▶ [Given problem 1]: In the text about sample average approximations, what kind of set does Theorem 5 require the support set Ω to be?
>> BEGIN Text segment
On the other hand, since \({x}^k\) is the optimal solution of the problem (11), we have

$$\begin{aligned} {\Theta }_k({x}^k)\le {\Theta }_k({x}),~~\forall \, {x}\in \Re ^{n}. \end{aligned}$$

This together with (14) and (18) gives

$$\begin{aligned} {\Theta }({x}^*)=\lim \limits _{k\rightarrow \infty }{\Theta }_k({x}^k)\le \lim \limits _{k\rightarrow \infty }{\Theta }_k({x}) ={\Theta }({x}),~\forall \, {x}\in \Re ^{n} \end{aligned}$$

with probability one. Hence \(x^*\in \mathcal {S}^*\) with probability one. \(\square \)

The following result shows that the optimal values of the sample average approximations have a uniform exponential convergence.

Theorem 5

Suppose that the support set \({\Omega }\) is a compact set. Let \({x}^k\) be an optimal solution of (11) for each k and \({x}^*\) be an accumulation point of the sequence \(\{{x}^k\}\). Then, for every \(\varepsilon >0\), there exist positive constants \(D(\varepsilon )\) and \(\beta (\varepsilon )\), independent of \(N_k\), such that

$$\begin{aligned} {\textrm{Prob}}\left\{ |{\Theta }({x}^k)-{\Theta }(x^*)|\ge \varepsilon \right\} \le D(\varepsilon )e^{-N_k\beta (\varepsilon )}. \end{aligned}$$

Proof

We assume again without loss of generality that \(\{{x}^k\}\) itself converges to \({x}^*\). Let \(\mathcal {Z}\) be a compact set that contains the whole sequence \(\{{x}^k\}.\) Then \({x}^*\in {\mathcal {Z}}\). First, since \(\mathcal {Z}\) and \({\Omega }\) are compact sets, by the continuity of \(\textrm{F}\), there exists a constant \(c>0\) such that

$$\begin{aligned} \Vert \textrm{F}({x},\omega )\Vert \le c,~\forall ({x},\omega )\in \mathcal {Z}\times {\Omega }. \end{aligned}$$
(19)
>> END Text segment
▶ [Given problem 2]: Reproduce these lines of the records verbatim, beginning with the line that contains "The image size is (980, 606)." and stopping after the line that contains "The image size is (1920, 1080).".
>> BEGIN Provided records
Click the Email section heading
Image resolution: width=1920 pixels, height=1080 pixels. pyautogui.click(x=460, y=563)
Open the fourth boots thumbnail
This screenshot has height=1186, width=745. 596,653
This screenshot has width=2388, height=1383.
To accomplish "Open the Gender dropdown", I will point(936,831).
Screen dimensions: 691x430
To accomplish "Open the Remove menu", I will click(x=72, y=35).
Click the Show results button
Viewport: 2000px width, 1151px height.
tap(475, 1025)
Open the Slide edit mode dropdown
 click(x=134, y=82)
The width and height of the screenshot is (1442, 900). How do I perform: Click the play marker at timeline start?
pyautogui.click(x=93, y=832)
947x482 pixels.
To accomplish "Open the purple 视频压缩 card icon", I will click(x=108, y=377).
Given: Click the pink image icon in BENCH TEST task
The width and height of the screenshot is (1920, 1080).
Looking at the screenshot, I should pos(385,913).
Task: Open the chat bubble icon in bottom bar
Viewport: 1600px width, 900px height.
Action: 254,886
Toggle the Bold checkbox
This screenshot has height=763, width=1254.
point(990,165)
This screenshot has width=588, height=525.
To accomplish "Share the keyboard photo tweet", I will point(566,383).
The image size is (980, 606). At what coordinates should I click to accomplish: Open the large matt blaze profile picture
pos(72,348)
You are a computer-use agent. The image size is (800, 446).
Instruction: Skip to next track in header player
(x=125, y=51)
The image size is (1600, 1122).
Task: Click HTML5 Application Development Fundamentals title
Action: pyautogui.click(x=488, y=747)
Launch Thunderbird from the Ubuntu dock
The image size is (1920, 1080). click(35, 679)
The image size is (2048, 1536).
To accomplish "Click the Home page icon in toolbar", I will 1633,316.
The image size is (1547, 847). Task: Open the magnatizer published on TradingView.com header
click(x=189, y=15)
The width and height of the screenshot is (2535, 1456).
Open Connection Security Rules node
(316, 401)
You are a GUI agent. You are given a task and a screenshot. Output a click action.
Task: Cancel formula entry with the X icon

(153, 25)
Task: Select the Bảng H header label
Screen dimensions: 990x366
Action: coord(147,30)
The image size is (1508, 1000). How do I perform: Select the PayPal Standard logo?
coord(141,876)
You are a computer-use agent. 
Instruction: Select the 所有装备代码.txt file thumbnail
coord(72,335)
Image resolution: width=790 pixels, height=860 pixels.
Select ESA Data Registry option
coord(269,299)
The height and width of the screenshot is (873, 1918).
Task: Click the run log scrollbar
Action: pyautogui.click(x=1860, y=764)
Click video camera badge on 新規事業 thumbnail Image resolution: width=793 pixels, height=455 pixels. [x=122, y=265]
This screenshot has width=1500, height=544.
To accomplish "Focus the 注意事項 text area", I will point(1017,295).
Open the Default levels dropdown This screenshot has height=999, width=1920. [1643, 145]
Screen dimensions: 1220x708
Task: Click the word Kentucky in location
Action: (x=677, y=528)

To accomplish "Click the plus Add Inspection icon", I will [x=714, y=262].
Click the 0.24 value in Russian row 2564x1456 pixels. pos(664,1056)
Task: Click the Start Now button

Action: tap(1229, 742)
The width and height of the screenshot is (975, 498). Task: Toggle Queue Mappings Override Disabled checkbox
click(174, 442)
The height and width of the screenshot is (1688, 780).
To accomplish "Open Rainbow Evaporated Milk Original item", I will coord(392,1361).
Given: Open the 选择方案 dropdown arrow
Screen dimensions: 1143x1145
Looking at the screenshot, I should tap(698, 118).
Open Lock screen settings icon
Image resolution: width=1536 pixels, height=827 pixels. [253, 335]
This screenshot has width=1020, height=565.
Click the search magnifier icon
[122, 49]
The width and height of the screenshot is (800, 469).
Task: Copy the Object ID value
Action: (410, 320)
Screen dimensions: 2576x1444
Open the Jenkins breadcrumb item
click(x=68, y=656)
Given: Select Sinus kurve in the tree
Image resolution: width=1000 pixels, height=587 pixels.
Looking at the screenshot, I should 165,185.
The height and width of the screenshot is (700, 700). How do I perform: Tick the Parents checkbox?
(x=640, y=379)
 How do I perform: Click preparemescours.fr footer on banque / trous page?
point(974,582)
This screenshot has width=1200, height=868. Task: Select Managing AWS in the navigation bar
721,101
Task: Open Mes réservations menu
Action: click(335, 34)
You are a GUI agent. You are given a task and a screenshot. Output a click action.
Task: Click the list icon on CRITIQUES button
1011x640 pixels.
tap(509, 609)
>> END Provided records
▶ [Final result 1]: A compact set.

▶ [Final result 2]:
The image size is (980, 606). At what coordinates should I click to accomplish: Open the large matt blaze profile picture
pos(72,348)
You are a computer-use agent. The image size is (800, 446).
Instruction: Skip to next track in header player
(x=125, y=51)
The image size is (1600, 1122).
Task: Click HTML5 Application Development Fundamentals title
Action: pyautogui.click(x=488, y=747)
Launch Thunderbird from the Ubuntu dock
The image size is (1920, 1080). click(35, 679)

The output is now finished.